C’est justement lors de cette rencontre que le chef du gouvernement avait officiellement invité le Che à rendre visite à notre pays. Le quotidien rappelle qu’à cette époque, le leader socialiste avait pour projet d’exporter la révolution latino-américaine dans plusieurs pays du monde. Il a ainsi entamé, à cette époque, une visite au Moyen-Orient et en Afrique du Nord qui l’a notamment conduite en Palestine, en Syrie, en Egypte, en Algérie et, plus tard, au Maroc.

D’après le quotidien, on retiendra de cette visite l’effet surprise que le débarquement du Che, accompagné d'une délégation cubaine en treillis kakis, à l’aéroport, a eu sur les services de sécurité marocains. La police et l’armée, qui relevaient alors du Prince héritier Moulay El Hassan, n’avaient pas été informées de cette visite. A peine avaient-ils frôlé le sol marocain que les hôtes du chef du gouvernement ont donc été arrêtés. Ce qui a valu de vives remontrances au chef de la Sûreté nationale d’alors, Mohamed Laghzaoui, de la part d’Abdallah Ibrahim. Ce dernier a signifié au directeur de ce qui est devenu, plus tard, la DGSN, que c’était à lui, le chef du gouvernement, de décider de la façon dont ses invités se devaient d’être accueillis.

Pour l’aile conservatrice de l’Istiqlal, il ne pouvait y avoir meilleure occasion que ce vif échange pour régler ses comptes avec les progressistes. Dans un édito du journal Al Ayyam, organe de presse de l’Istiqlal signé par Allal El Fassi, il a été rappelé à Abdallah Ibrahim que les bons usages voudraient que, lorsque le chef du gouvernement invite des personnalités de marque à rendre visite au Royaume, tous les cercles du pouvoir en soient informés. 

Bref, poursuit Al Massae, le Che et les quatre membres de la délégation qui l’accompagnait ont passé leurs deux premiers jours au Maroc à l’hôtel Balima, devant le Parlement, dans ce qui ressemble à une assignation à résidence. Ils n’en sont sortis que lorsque le chef du gouvernement leur a rendu visite lui-même, mettant par la même occasion une voiture officielle à leur disposition. Ils sont ensuite allés s’installer dans une villa du quartier Souissi.

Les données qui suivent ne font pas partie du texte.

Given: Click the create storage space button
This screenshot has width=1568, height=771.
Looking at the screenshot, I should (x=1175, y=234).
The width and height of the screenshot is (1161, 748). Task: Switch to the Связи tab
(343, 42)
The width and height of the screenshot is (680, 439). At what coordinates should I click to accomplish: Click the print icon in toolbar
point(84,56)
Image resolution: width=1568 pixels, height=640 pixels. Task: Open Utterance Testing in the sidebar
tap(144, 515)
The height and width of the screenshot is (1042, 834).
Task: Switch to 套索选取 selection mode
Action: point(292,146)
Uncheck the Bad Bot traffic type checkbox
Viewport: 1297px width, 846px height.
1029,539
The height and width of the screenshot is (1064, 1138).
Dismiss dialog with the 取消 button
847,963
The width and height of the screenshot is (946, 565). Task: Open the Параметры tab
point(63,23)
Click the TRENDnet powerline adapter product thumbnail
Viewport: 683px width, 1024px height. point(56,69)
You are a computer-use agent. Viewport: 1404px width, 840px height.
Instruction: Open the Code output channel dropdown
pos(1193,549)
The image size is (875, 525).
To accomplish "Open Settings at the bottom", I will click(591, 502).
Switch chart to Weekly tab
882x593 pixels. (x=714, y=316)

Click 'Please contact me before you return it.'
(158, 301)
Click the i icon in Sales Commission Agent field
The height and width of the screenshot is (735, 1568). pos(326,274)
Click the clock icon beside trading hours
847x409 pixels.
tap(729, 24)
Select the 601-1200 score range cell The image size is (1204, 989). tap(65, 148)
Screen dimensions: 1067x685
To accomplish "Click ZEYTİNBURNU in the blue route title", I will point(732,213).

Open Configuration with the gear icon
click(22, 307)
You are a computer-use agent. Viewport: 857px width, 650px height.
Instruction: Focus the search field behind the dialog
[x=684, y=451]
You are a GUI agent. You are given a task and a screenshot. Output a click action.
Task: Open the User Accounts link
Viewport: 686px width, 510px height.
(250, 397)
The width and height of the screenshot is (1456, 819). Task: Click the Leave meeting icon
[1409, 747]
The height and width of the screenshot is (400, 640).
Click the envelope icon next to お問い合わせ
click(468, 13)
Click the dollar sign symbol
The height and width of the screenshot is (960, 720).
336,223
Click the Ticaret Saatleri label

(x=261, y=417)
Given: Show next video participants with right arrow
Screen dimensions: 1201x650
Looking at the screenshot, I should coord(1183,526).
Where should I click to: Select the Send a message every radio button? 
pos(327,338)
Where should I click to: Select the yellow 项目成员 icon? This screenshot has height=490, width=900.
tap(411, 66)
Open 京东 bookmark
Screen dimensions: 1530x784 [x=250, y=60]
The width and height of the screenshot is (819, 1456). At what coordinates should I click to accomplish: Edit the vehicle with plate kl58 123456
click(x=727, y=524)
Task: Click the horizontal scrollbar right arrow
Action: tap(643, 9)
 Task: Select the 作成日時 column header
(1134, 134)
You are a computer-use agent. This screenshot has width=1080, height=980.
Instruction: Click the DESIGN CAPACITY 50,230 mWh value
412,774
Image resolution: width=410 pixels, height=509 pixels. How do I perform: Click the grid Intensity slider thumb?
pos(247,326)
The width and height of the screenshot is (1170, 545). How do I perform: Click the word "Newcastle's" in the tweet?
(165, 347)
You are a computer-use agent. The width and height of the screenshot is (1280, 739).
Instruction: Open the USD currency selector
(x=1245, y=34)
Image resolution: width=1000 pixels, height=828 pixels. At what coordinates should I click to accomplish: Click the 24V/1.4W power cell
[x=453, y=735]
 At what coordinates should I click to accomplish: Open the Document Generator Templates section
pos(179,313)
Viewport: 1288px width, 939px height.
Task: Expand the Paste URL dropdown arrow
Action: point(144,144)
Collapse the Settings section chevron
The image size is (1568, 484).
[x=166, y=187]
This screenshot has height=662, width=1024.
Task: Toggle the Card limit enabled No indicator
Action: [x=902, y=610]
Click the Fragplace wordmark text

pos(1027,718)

La délégation cubaine a finalement été mise à l'honneur lors des cérémonials réservés au visites des hauts responsables étrangers.

La première réunion officielle entre les responsables du gouvernement et la délégation cubaine a eu lieu au siège du secrétariat d’Etat au Commerce et à l'Industrie, relève le quotidien. Plusieurs conventions ont ensuite été signées entre les deux parties. La rencontre officielle entre Abdallah Ibrahim et Che Guevara a eu lieu plus tard, à Casablanca, dans un bureau provisoire du chef du gouvernement, aménagé dans le siège de la préfecture. Avant la fin de sa visite, le Che a effectué un voyage à Marrakech où il a décidé de séjourner dans un centre d’accueil sis dans un quartier populaire, plutôt que dans un hôtel de luxe.